> [Written exercise A] In the text on public and private defense in Mexican criminal cases, how long can a judge set diversion to last?
> [Written exercise B] Resume the text on public and private defense in Mexican criminal cases, continuing after its last sentence.

> [Given text]
..............................
Empirical implications
Based on the existing literature and the conditions in the Mexican criminal justice system regarding public defense and case disposition, we expect defendants with public defenders to go to trial less often than those with private representation, partly because we also expect them to plead guilty more often. We also hypothesize that cases with public defenders will be dismissed less often than cases with private attorneys. The sparse evidence available about dismissals is mixed and does not take into account dismissals through diversion or dispute resolution mechanisms, but our expectation conforms to the general understanding prevalent in both the United States and Mexico that public defenders are unwilling or unable to vigorously represent their clients.
Data and Methods
Data
We draw on a novel data set of 1145 criminal cases collected in a joint effort by researchers from American (University of California, Los Angeles (UCLA)), Mexican (Center for Economic Research and Teaching/CIDE), and Argentinian (University 3 de Febrero/Untref) universities (Fondevila et al., 2016). These cases are representative of the population of concluded cases processed under the new adversarial rules in the State of Mexico between 2010 and the summer of 2014. A formal instrument was designed to collect relevant information from case files, a procedure that was carried out manually in court archives. The information obtained from the files includes demographic characteristics of the defendant, legally relevant characteristics, and case processing outcomes. This is the only data set of its kind in Mexico and most likely Latin America, since gaining access to the files and collecting the information was a difficult and time-consuming process. Details about the data collection and sampling procedures, as well as the information collected, can be found in Fondevila et al. (2016).
Variables
Independent and dependent variables
The independent variable is defense counsel (1 = private; 2 = public; 3 = both). The “both” category captures those cases that had public and private representation at different points in time. We mostly focus on the comparison between the first two categories because the specific influence of each type of representation in a single case is nearly intractable. In terms of the dependent variables, we focus on three main case processing outcomes: (1) dismissed, (2) abbreviated procedure (guilty plea), and (3) trial. These outcomes are exhaustive as they include every way a case can end after the prosecution has filed charges. Furthermore, outcomes (1) and (2) comprise all the ways a case can be disposed of before reaching the trial stage. We further distinguish between cases dismissed (outcome 1) as a result of an (4) alternative procedure or (5) other dismissals.
Alternative procedure includes two categories grouped under the heading of “restorative justice” in the CPPEM (Title 4): (1) alternative dispute resolution methods (mediation or conciliation) and (2) diversion. Both require restitution to the victim or a restitution plan to the victim’s satisfaction and are allowed for misdemeanors or felonies punishable by up to a mean of 5 years in prison (CPPEM, 2008: arts. 116, 117, 121). In addition, alternative dispute resolution methods are generally allowed for involuntary and nonviolent crimes (CPPEM, 2008: art. 117). Diversion is allowed in all the cases where alternative dispute resolution methods are allowed, but only if the defendant has not been previously convicted of a felony (CPPEM, 2008: art. 121). The judge decides on the length of diversion (1–3 years) and other requirements depending on the case, such as attending rehabilitation or mental health care; abstaining from consuming drugs, contacting the victim(s), traveling abroad, or owning guns; or obtaining and maintaining a job or learning a job-related skill (CPPEM, 2008: art. 126). The case is dismissed once the victim has been restituted and any obligations set by the judge are fulfilled (CPPEM, 2008: arts. 120, 130).
..............................
(Source records)
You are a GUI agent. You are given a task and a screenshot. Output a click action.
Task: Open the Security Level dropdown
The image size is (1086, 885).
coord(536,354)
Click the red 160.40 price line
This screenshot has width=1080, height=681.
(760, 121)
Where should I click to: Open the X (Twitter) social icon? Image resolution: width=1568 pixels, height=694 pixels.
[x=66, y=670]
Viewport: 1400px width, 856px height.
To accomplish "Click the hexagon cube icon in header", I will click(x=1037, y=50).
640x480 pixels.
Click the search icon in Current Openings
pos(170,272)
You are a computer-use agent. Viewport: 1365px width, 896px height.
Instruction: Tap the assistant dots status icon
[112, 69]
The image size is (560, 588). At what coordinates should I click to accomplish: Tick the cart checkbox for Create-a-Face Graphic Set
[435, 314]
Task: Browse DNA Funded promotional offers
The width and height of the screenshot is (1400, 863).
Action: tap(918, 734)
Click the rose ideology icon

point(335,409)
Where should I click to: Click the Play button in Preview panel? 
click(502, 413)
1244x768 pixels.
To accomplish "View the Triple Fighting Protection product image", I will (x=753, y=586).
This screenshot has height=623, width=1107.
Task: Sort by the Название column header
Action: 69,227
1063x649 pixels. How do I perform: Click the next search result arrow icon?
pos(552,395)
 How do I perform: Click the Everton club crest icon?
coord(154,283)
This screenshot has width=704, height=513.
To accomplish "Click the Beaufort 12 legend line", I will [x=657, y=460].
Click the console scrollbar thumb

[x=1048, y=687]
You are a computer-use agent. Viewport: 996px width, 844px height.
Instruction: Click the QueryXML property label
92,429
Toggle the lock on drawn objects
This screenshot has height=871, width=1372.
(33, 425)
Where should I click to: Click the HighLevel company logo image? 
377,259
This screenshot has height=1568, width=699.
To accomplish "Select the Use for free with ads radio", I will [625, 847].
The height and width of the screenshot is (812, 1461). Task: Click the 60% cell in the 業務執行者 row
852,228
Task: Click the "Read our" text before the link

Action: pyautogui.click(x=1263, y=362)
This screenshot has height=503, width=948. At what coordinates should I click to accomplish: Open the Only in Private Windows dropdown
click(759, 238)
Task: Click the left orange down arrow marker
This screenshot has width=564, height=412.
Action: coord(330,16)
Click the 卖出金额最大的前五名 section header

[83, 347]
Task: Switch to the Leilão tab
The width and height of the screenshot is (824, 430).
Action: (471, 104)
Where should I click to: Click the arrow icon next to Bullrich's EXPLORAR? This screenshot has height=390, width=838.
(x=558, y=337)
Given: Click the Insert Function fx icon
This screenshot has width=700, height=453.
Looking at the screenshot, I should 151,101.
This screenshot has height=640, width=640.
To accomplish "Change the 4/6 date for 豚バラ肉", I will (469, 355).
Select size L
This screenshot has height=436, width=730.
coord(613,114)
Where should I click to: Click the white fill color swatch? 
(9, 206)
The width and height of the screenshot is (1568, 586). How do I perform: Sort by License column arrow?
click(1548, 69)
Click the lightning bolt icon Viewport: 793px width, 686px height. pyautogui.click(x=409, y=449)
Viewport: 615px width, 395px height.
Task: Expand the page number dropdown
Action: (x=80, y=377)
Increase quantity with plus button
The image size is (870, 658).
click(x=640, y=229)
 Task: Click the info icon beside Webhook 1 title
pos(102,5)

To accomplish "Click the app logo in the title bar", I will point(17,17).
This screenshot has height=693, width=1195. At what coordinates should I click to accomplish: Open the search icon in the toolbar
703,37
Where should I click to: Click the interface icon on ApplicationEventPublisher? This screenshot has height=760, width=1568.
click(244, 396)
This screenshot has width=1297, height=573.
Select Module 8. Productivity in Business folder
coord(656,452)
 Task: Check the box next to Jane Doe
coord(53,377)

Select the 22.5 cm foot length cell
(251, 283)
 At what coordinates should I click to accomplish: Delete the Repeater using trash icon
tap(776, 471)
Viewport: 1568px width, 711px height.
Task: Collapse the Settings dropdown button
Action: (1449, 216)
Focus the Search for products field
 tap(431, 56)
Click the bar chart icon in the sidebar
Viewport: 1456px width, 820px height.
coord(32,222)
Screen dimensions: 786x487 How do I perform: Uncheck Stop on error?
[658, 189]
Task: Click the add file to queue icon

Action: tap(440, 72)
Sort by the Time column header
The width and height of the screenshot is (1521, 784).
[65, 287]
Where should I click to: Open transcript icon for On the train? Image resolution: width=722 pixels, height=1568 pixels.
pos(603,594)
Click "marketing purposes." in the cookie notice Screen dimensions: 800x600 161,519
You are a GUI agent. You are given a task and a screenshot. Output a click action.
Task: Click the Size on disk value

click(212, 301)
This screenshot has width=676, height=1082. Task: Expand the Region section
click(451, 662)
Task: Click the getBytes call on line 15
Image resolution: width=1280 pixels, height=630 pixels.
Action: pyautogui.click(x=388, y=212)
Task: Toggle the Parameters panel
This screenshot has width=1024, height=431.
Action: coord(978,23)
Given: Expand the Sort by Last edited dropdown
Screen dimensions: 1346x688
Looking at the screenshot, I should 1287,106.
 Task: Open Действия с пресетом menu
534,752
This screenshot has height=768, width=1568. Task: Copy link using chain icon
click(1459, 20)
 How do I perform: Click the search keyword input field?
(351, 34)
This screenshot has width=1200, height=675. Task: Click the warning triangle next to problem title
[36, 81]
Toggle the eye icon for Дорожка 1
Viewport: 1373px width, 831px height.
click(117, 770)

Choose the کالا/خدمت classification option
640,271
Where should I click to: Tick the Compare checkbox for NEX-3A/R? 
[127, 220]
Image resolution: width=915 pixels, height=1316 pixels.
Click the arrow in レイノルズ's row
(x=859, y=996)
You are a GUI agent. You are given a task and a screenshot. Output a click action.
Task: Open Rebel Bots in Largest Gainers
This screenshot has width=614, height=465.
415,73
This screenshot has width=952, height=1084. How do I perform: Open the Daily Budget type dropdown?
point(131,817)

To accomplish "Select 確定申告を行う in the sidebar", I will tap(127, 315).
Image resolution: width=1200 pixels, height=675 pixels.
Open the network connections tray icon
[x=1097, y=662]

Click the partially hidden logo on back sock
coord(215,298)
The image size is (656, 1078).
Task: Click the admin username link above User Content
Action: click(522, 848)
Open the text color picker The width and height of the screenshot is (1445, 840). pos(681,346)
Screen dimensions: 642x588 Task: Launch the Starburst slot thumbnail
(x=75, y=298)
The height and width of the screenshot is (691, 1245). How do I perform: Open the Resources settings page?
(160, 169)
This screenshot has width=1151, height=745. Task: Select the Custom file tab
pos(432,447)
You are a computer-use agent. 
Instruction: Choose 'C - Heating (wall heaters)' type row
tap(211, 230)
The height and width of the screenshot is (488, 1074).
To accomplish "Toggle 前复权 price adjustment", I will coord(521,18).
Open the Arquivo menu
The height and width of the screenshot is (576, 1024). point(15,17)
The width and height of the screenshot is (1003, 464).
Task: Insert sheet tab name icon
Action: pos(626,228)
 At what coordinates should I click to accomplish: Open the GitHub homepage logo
..............................
> [Result A] One to three years.

> [Result B]
Other dismissals include cases that were dismissed by the judge or dropped by the prosecutor (CPPEM, 2008: arts. 113, 305). The justifications for these dismissals are numerous, including the defendant’s death, disability, incurable sickness or extradition; the passage of the period established in the statute of limitations; the lack of actus reus/mens rea or sufficient evidence to support the indictment; the lack of participation of the defendant in the criminal act or its social or public insignificance; and double jeopardy (CPPEM, 2008: arts. 110, 302, 315).
The prosecution or the defense can petition the judge for an abbreviated procedure (guilty plea) when the defendant admits to having committed the criminal act (CPPEM, 2008: art. 388). The judge then approves this request after making sure that the defendant is aware that they are pleading guilty, waiving their right to a regular trial, and accepting to be sentenced summarily (CPPEM, 2008: art. 390). Abbreviated procedures automatically trigger a minimum sentence for some serious felonies (e.g. homicide, kidnapping, extorsion, rape) or a reduced sentence (minimum sentence minus a third) for the rest of felonies and misdemeanors (CPPEM, 2008: art. 389). The judge cannot depart—either upward or downward—from this sentence and the law does not contemplate fact, charge, or sentence bargaining beyond the statutory reductions. Finally, a trial takes place when none of the previous disposition outcomes materialize (CPPEM, 2008: art. 364).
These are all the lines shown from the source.